# Wonderboy in Monster Land fan remake/expanded game



## Blake00 (Oct 27, 2021)

In recent years we've had official remakes of Wonder Boy 1, 3 and now we've got the new WB6 (Monster World 4) one but sadly there still hasn't been one for my personal favourite Wonder Boy 2 in Monster Land! Yes I know some of the others were more feature packed but for purely nostalgic reasons WB2 is my favourite as it was the first RPG like game I ever played and owned. I still hum its music to this day after like nearly 30 years lol! When I started re-collecting Sega Master System games a few years ago it was the first one I bought.

So while there's no official remake of Wonder Boy in Monster Land, I've recently discovered the awesome news that someone over at the SMS power forums is doing a fan remake and expansion of the game calling it 'Monsterland Meka', looks like it also includes stuff from WB1 (skateboard) and WB5 (player home) too. It's early days so far but I love the backgrounds! Entire valleys of grass, flowers, forests, & rivers surrounded by mountains. Love the music remasters too! The 3D main character appearance and animation leave a lot to be desired though lol, but its creator Immo has told me that it's just a placeholder until proper 2D animating art work is drawn over the top of it (similar to some of the 2D snake baddies already done).

Video:





There's a gazillion pictures on his website but here's some of my favourites:


----------



## Blake00 (Nov 27, 2021)

Oooooh, another Wonder Boy 2 in Monster Land fan remake project has been detected thanks to XBuster on the Monster World Discord!

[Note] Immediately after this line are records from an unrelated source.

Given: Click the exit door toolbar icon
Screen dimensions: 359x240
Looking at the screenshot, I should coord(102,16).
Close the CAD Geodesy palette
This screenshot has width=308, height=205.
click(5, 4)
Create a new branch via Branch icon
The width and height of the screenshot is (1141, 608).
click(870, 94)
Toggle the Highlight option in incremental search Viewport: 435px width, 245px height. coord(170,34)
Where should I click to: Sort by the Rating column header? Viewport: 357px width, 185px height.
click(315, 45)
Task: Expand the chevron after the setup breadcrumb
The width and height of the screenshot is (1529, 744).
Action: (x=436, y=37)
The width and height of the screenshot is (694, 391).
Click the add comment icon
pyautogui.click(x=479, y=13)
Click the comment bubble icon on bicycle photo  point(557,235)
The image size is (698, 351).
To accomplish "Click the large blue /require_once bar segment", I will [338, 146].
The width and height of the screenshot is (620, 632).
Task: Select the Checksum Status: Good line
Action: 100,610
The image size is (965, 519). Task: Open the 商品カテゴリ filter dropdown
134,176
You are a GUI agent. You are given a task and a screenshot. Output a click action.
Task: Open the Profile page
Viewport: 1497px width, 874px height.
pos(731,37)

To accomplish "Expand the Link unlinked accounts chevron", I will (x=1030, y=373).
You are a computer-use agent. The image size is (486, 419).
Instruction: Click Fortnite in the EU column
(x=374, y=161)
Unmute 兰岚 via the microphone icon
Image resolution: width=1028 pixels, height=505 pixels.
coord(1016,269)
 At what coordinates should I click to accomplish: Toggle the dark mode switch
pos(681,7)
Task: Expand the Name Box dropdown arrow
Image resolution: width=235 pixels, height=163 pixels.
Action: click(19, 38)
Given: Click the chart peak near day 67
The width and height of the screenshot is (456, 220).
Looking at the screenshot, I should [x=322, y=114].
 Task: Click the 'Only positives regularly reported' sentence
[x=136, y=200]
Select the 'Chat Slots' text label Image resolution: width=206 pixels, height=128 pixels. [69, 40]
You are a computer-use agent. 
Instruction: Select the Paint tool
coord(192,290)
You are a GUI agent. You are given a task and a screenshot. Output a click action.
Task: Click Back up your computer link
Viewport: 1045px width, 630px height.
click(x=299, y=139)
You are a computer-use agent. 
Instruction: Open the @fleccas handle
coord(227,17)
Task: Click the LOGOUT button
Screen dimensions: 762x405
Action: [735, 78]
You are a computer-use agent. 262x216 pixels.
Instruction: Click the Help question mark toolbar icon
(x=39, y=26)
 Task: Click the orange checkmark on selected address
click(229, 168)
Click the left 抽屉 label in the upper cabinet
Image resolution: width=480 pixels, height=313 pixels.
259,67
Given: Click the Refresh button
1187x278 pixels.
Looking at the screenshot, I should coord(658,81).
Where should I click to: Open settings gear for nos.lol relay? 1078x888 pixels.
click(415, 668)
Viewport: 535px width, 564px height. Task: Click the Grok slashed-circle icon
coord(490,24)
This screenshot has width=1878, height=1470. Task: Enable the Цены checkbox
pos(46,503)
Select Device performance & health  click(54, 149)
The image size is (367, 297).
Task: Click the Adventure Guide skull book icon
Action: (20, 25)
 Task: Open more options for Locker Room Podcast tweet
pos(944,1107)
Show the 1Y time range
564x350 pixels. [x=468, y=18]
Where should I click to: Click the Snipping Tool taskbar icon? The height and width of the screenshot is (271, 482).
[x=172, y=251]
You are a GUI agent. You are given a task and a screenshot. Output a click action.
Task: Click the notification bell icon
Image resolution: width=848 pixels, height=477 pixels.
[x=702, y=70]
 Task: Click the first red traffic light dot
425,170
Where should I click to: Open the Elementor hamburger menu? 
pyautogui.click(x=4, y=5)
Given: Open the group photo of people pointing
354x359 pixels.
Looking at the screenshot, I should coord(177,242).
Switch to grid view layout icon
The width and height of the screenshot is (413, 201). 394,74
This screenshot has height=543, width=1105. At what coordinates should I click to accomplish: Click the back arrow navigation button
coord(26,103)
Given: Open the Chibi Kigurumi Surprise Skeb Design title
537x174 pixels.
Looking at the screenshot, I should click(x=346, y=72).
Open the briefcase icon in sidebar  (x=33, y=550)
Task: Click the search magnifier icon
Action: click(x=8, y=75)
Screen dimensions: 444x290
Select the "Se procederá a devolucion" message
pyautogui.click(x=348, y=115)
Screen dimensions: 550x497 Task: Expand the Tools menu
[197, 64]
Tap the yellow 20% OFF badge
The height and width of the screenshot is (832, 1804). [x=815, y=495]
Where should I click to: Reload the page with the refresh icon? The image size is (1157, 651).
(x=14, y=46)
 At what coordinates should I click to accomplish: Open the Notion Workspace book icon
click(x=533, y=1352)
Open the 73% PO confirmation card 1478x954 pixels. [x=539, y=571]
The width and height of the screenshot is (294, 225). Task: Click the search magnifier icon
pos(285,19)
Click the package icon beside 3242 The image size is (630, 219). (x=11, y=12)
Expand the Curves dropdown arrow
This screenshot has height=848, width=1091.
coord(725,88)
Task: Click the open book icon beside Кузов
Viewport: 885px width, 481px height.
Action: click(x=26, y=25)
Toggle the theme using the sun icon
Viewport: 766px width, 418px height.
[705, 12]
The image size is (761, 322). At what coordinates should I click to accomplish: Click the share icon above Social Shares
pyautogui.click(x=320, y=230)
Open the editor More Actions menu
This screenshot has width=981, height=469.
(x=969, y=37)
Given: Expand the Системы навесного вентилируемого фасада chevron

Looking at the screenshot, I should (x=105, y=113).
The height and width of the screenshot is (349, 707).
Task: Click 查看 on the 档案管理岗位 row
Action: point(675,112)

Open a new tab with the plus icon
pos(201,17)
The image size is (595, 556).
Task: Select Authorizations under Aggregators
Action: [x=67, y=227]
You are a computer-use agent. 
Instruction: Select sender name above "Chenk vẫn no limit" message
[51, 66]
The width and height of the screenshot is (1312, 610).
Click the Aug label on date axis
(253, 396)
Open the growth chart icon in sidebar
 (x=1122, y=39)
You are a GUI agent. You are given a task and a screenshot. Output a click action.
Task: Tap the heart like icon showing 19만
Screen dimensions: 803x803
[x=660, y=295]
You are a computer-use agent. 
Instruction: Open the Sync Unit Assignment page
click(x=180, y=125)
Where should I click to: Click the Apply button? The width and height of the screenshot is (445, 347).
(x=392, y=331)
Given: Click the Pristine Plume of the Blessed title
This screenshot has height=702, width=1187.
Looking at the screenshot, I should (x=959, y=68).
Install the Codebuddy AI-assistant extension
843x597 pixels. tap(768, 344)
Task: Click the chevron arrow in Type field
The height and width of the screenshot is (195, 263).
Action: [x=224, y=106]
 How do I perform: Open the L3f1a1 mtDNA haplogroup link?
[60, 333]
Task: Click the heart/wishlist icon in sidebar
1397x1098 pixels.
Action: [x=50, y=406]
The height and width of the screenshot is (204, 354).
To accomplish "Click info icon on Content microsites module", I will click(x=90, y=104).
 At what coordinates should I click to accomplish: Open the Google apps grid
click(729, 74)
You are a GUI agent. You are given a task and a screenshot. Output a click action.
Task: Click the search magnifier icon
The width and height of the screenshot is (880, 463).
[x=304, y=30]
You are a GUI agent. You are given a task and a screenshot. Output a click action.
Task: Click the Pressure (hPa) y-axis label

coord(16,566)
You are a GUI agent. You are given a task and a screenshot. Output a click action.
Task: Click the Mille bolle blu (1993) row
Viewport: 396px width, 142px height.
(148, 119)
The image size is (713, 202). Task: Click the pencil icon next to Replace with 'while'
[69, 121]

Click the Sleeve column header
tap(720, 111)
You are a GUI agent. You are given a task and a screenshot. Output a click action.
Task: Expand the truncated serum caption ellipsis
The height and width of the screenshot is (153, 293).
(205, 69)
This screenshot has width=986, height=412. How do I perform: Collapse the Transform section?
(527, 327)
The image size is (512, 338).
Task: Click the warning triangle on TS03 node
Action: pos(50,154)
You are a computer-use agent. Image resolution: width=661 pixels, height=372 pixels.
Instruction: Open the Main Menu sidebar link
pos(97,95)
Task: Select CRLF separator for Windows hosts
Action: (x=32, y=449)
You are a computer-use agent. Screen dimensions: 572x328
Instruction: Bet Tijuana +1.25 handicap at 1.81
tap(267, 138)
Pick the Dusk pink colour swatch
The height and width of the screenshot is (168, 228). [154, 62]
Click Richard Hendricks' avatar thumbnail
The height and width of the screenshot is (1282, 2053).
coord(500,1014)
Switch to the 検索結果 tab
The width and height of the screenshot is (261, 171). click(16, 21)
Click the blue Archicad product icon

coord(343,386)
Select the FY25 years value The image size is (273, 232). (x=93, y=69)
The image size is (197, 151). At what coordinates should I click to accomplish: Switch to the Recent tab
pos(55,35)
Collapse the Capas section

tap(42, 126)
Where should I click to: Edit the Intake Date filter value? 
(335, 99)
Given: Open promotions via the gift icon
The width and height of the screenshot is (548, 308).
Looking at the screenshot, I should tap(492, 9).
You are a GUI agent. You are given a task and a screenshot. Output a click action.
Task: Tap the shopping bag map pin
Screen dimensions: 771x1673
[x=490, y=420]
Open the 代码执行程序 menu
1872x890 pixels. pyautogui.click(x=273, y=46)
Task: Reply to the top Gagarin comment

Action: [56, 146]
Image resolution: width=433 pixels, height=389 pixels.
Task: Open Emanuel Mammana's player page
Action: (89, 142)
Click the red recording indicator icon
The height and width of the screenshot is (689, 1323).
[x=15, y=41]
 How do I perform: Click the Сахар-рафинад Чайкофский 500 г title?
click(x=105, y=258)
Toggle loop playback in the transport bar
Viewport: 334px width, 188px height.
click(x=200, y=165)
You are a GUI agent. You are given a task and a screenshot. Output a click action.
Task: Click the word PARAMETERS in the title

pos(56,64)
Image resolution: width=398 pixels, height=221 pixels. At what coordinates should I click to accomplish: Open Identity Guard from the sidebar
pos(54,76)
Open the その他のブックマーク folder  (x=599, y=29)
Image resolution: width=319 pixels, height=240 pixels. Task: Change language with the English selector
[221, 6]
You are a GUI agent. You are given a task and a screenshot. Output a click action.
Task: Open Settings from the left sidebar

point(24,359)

This one is in the Unreal engine and looks interesting! Once again the 3D animation leaves a bit to be desired however the world design is pretty cool. I love his attention to detail in the background stuff eg you see the previous or next area (ie a castle or town) in the background on the current level you're in! Like many official game remakes these days he's also set it up so that you can switch between classic Master System 2D graphics & sounds to his new 3D graphics and sounds.


----------